# EXERCISE AIM:
Report back every line in the data that includes the string "computer".

-*-*-

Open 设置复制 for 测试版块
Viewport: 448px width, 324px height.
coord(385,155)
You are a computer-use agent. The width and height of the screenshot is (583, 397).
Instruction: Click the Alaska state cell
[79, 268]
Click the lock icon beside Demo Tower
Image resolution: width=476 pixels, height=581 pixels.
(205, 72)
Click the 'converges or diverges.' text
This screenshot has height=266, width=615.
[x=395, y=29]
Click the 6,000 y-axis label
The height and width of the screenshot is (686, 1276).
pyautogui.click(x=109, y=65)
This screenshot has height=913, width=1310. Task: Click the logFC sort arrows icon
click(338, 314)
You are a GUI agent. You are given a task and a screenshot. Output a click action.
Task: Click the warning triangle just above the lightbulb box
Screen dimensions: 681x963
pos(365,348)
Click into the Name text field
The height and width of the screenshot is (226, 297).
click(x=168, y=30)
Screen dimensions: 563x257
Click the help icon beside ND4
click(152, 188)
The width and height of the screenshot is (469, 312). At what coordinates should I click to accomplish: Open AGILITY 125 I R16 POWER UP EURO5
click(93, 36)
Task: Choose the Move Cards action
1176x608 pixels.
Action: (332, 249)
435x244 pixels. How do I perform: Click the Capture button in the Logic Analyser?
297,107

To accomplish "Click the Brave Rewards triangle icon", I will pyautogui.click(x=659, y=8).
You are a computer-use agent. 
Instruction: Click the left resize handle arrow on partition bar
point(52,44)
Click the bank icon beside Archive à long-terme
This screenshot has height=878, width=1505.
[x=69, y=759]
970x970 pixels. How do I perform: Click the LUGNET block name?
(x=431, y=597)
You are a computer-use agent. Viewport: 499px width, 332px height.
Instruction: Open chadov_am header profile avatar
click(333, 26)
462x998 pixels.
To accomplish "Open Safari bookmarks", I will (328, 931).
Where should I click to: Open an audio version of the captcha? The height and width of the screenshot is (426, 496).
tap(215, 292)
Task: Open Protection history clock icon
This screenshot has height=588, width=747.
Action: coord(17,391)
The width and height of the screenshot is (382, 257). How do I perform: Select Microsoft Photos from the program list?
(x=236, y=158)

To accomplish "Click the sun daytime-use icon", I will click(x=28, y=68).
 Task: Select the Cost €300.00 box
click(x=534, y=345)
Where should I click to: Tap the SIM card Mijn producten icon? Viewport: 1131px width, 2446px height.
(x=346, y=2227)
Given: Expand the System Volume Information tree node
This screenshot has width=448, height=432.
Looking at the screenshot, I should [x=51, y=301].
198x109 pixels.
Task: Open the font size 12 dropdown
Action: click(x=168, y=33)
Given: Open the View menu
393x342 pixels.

-*-*-

# WORKED SOLUTION:
You are a computer-use agent. The width and height of the screenshot is (583, 397).
You are a computer-use agent. 
You are a computer-use agent. Viewport: 499px width, 332px height.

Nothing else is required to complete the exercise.